By Professor Tom Koch
For most Canadians, the October 15 arguments at the Supreme Court in Ottawa will be about medical “aid in dying,” what the Dutch bluntly but accurately call physician assisted or directed termination. But what is really at stake in Carter et al. versus Attorney General et al is Canadian law itself, the meaning of its guarantees, promises, and injunctions. In effect, lawyers for and against “aid in dying” are asking the Supreme Court’s justices to interpret two sections of the Canadian Charter of Rights and Freedoms.
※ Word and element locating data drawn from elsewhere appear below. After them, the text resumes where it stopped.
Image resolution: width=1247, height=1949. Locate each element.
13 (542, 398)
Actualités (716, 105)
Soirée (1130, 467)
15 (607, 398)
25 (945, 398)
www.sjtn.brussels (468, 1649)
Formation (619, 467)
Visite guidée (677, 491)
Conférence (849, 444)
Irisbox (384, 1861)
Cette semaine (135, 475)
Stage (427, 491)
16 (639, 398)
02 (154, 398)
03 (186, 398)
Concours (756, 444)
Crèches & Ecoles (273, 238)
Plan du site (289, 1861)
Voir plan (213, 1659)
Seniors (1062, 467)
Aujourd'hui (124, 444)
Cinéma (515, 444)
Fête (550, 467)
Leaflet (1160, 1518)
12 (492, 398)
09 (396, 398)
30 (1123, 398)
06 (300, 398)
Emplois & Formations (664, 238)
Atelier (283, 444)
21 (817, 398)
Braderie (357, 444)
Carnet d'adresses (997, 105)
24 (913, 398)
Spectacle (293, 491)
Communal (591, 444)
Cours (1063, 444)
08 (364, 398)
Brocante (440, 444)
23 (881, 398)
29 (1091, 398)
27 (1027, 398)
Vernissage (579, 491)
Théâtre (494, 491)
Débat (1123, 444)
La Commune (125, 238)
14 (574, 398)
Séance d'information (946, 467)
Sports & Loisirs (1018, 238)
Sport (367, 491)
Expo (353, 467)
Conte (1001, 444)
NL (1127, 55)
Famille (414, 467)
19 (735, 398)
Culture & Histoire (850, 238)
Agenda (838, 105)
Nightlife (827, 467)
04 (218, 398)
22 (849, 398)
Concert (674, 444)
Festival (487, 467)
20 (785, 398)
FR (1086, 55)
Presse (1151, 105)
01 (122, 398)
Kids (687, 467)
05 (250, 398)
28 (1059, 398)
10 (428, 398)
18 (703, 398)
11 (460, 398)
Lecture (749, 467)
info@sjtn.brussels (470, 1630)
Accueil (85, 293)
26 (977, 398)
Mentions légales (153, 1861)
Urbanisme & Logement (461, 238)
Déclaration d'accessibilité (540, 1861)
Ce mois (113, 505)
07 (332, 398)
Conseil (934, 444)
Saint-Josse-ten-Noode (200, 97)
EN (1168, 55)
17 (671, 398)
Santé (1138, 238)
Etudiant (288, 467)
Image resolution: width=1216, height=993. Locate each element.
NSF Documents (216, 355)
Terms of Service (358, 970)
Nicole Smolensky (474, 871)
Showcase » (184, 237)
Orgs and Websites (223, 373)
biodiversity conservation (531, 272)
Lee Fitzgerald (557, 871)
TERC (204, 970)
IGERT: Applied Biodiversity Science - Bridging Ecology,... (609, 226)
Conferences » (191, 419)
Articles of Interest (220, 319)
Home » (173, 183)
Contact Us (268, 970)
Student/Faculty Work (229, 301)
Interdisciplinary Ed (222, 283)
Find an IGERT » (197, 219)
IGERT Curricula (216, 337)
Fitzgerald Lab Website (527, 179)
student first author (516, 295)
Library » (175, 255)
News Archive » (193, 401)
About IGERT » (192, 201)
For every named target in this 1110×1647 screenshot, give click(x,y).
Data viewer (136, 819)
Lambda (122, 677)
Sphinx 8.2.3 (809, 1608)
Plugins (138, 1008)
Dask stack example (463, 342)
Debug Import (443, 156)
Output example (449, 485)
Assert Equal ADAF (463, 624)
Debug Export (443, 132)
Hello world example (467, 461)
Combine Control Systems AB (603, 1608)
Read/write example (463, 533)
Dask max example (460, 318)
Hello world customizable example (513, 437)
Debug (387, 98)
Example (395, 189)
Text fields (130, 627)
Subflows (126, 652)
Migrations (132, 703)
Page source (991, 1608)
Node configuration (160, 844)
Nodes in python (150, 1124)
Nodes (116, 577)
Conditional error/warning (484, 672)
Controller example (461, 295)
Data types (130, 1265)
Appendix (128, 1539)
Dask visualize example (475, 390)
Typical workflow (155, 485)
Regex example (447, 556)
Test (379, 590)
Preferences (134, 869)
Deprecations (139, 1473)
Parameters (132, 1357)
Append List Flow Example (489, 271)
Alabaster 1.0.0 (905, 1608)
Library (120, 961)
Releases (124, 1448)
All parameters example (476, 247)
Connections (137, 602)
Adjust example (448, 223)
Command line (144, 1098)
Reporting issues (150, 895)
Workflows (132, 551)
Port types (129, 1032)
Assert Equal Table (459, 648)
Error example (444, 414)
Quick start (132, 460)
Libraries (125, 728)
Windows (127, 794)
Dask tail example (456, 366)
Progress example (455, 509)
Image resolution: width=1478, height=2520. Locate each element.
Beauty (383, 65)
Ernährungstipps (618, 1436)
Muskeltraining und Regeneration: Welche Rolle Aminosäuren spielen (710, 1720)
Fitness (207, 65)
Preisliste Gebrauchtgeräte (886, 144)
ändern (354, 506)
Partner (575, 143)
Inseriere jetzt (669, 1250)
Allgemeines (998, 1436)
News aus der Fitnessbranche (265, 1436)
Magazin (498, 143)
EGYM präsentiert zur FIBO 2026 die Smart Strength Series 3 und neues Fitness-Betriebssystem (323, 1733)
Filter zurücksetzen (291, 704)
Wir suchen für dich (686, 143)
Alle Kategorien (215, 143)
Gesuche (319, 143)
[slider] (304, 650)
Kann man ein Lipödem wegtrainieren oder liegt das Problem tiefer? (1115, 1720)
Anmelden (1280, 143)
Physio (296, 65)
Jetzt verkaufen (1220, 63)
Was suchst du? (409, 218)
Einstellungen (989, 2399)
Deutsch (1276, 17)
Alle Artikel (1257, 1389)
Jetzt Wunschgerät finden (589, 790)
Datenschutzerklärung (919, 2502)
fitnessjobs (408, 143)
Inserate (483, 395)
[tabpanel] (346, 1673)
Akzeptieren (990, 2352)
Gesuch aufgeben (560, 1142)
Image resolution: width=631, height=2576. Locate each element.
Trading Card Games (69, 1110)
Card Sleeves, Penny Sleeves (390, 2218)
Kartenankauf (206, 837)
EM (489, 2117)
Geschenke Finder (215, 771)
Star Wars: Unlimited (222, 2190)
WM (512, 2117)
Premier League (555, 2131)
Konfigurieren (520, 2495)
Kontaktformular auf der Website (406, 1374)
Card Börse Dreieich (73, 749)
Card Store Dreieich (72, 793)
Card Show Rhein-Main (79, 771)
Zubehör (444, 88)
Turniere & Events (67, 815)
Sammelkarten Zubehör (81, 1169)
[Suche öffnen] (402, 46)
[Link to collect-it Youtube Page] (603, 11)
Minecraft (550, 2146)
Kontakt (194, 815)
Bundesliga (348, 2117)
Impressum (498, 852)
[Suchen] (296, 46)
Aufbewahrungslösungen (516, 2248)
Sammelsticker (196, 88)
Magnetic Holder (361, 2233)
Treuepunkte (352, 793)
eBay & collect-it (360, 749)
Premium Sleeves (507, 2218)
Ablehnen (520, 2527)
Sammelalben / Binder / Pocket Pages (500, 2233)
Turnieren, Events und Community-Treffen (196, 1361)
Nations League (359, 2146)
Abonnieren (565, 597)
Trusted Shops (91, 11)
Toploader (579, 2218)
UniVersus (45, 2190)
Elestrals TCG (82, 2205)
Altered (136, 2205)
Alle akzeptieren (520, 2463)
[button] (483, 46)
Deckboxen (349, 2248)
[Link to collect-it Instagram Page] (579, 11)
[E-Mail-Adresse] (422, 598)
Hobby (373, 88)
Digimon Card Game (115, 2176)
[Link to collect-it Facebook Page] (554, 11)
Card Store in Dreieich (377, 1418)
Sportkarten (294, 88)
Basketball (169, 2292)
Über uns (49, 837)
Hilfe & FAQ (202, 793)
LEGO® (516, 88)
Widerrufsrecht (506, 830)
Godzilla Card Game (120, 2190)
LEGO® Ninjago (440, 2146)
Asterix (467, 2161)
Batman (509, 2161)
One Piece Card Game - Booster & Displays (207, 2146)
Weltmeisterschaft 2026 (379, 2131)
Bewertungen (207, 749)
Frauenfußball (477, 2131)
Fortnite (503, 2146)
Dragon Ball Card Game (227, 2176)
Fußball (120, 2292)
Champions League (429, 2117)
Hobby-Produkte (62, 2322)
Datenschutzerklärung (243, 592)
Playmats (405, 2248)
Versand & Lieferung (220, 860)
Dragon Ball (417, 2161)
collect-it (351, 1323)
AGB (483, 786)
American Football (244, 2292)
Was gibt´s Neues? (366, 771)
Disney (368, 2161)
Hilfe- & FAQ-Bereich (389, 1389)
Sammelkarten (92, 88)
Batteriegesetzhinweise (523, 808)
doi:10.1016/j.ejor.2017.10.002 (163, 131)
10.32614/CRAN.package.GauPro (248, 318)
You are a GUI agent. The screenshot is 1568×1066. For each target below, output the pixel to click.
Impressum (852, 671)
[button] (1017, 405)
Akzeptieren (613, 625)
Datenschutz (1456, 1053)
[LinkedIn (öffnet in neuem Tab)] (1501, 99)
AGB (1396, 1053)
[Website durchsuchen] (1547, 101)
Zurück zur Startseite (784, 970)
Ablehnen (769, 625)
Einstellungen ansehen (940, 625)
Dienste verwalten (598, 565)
The result will define not simply issues of “assisted dying” but the future of Canadian law and society for years to come.
The Charter’s Section 15 guarantees that:
“Everyone has the right to life, liberty and security of the person.” Section Seven promises that “every individual is equal before and under the law and has the right to the equal protection and equal benefit of the law without discrimination … based on race, national or ethnic origin, colour, religion, sex, age or mental or physical disability.”
What does this mean?
In the British Columbia Supreme Court, where the case was first heard in 2012, civil libertarians argued “life liberty and security of person” meant persons should be free to choose the time of their death and the means of their dying. Because physical limits might prevent some from doing so, to not permit the medical termination of the fragile at a time of their choosing is discriminatory, a Section 7 violation.